En sevdiğim uğraş, elektronik orgumda parça çıkarmaktı. Klasik müziğe olan tutkum 8 yaşında gittiğim Verdi’nin “Nabucco” operası ile başladı. İlkokuldan sonra, Robert Kolej’e girdiğim için kendimi çok şanslı hissediyorum. Çünkü hayatımın çizgisi orada belirginleşti...
İstanbul’u bırakıp eğitim için yurt dışına çıkmaya nasıl karar verdiniz?
İlkokulda başlayan matematik sevgim, Robert Kolej’deki matematik hocam Selim Tezel’in beni cesaretlendirmesiyle bir tutkuya dönüştü. 1996’da “Eğriler Ailesi” adlı projemle TÜBİTAK’ın verdiği matematik ödülünü aldım. Daha sonra, Harvard mezunu olan Selim Tezel’den yurt dışında eğitim almam konusunda büyük destek gördüm.
Ve çok önemli burslar kazandınız...
Evet. Caltech ve MIT’den burs kabulü gelince, dünyalar benim oldu.
Ayrılık gerçekten alışılması zor bir kavrammış
Ne kadar zamandır ailenizden uzaktasınız?

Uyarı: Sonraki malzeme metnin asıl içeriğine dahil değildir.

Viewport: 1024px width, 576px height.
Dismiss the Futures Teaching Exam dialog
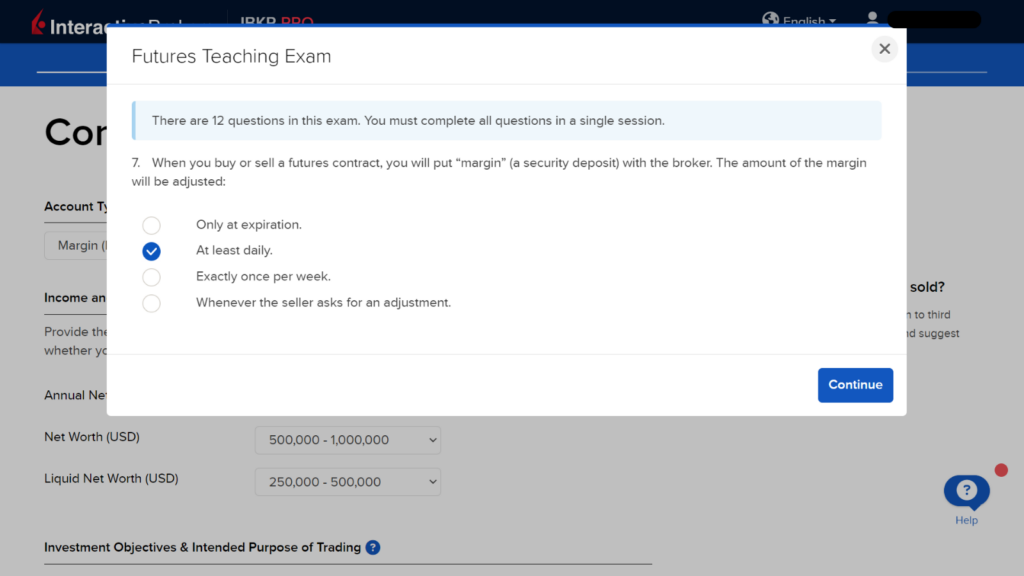coord(884,48)
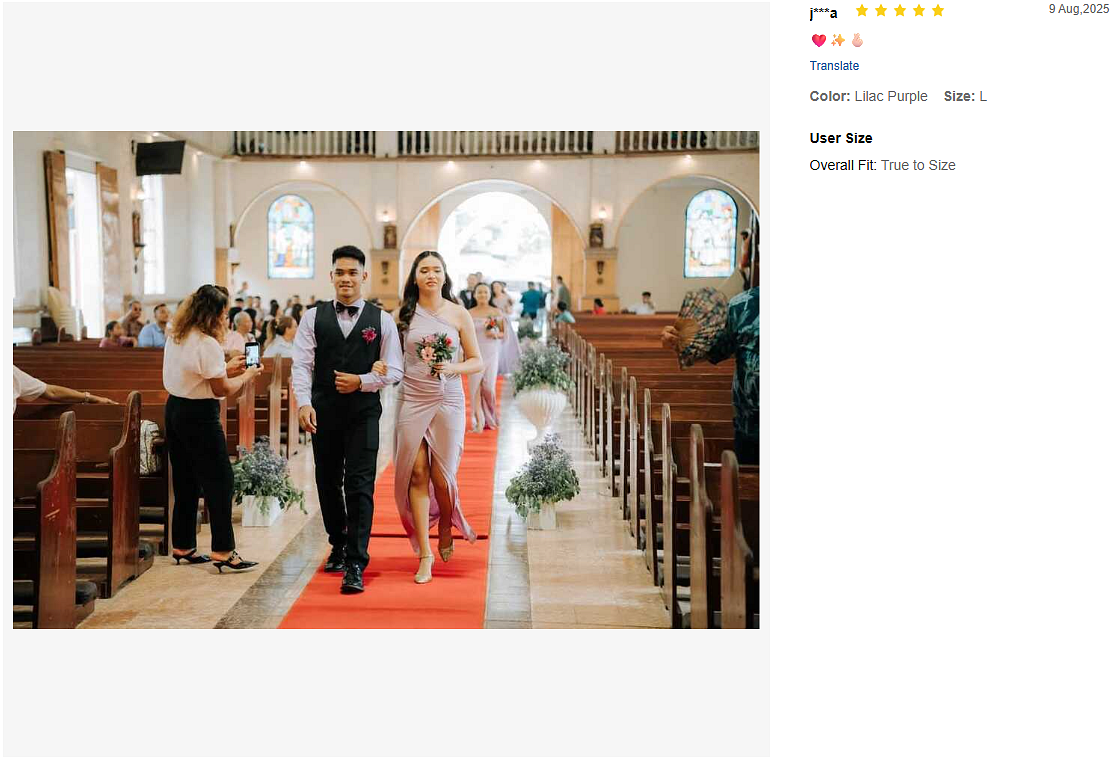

Vatanımdan ve ailemden 11 yıldır uzaktayım. Ayrılık gerçekten alışılması zor bir kavrammış. “Zaman geçtikçe ayrılığa alışılır” düşüncesi bence yanlış. Aslında sanki her şey daha da zorlaşıyor.
Fizikçi olmaya nasıl karar verdiniz?
1995 yılında Lise 1’inci sınıftayken Cenevre’de Avrupa Liselerarası Matematik Şampiyonası yapıldı. Ben de Robert Kolej’in matematik takımındaydım. Yarışma sonrası bizi bir fizik laboratuvarına götüreceklerini söylediler. O zamanlar fiziği sevmiyordum. Bir laboratuvara gitme fikri beni hiç heyecanlandırmadı. Fakat CERN hiç de düşündüğüm gibi bir fizik laboratuvarı değilmiş. Heyecan verici deneylerin yapıldığı, hem zeki hem de sıcak insanların birarada çalıştığı bir yermiş. Hayran oldum ve fizikçi olup bir gün CERN’de çalışma hayalleri kurmaya başladım.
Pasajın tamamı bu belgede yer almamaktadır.